## WORK TO COMPLETE
Repeat the items word for word, from their first line through the line containing "The height and", including both ends.
··· MATERIAL FOR THE TASK
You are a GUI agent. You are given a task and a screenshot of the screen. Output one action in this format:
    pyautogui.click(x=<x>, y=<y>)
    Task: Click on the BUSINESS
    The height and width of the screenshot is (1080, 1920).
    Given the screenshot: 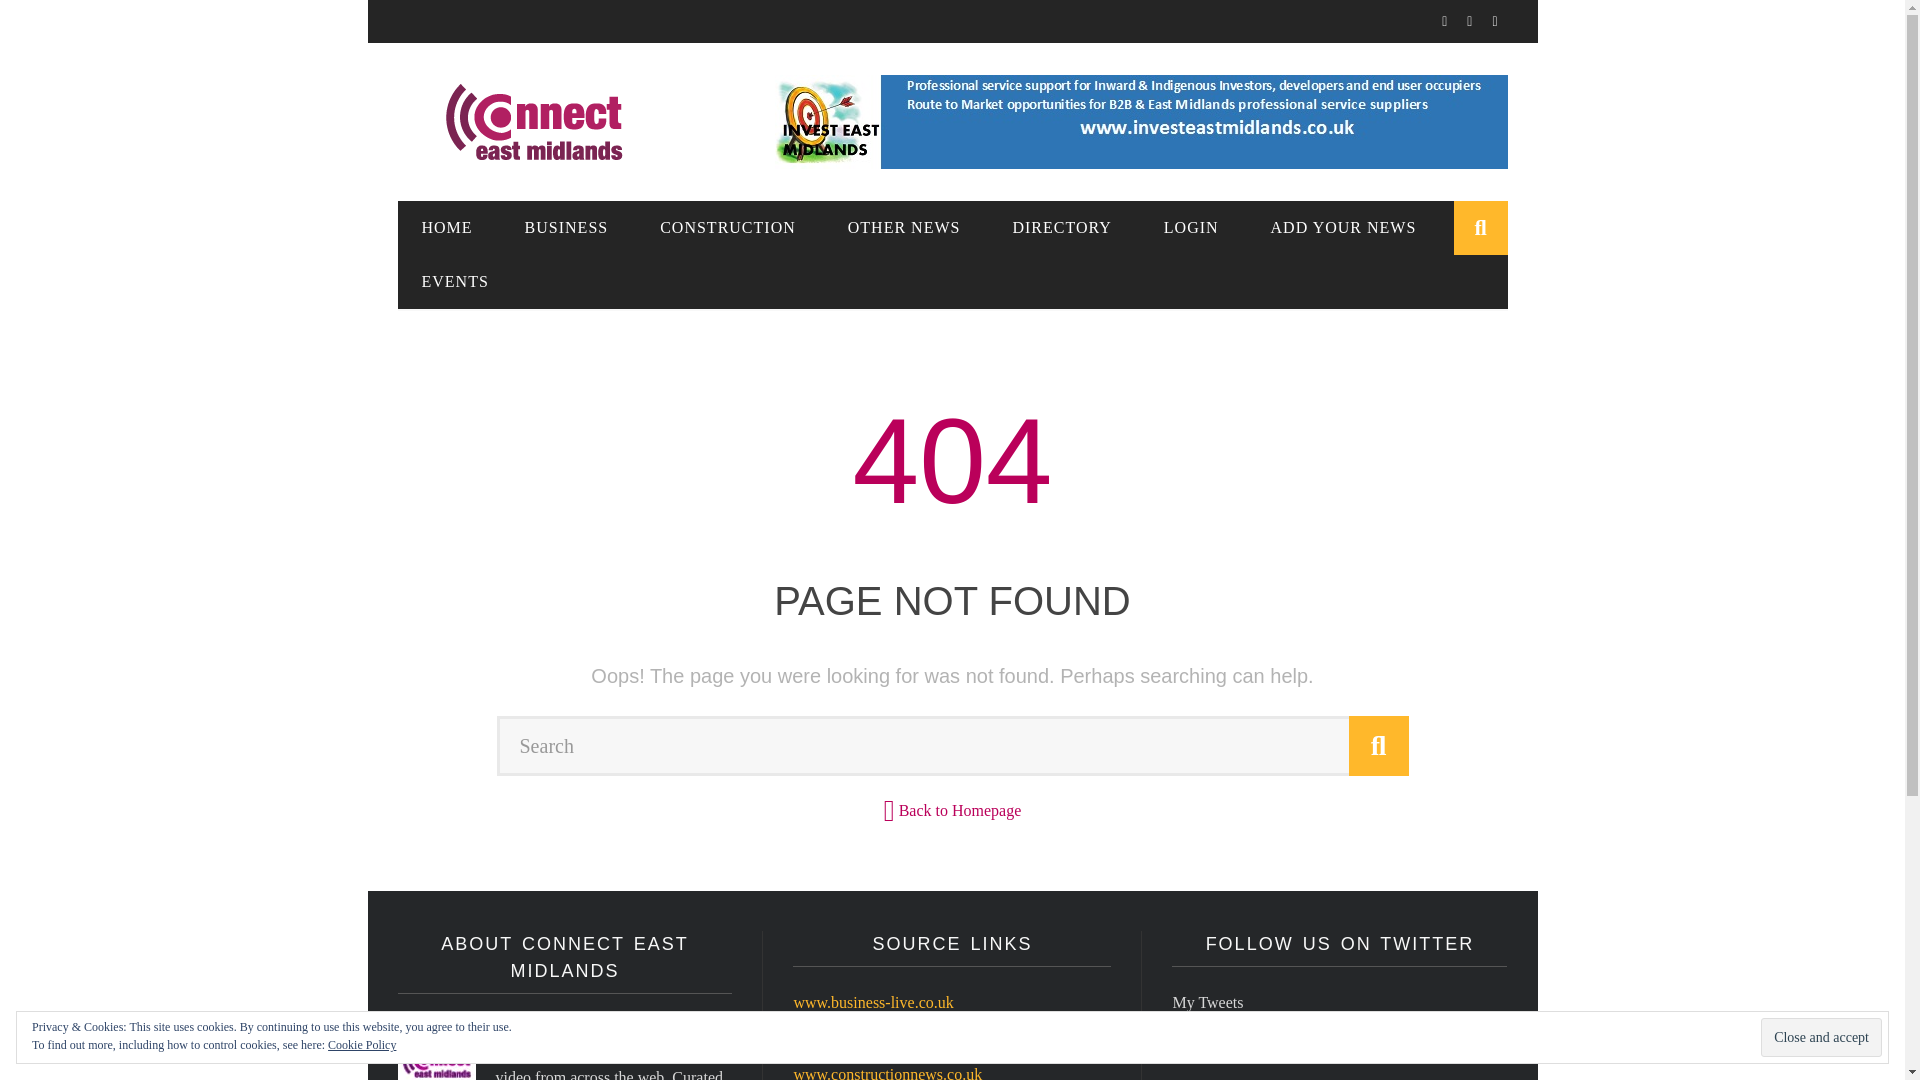 What is the action you would take?
    pyautogui.click(x=567, y=228)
······
## SOLUTION TO THIS PROBLEM
You are a GUI agent. You are given a task and a screenshot of the screen. Output one action in this format:
    pyautogui.click(x=<x>, y=<y>)
    Task: Click on the BUSINESS
    The height and width of the screenshot is (1080, 1920).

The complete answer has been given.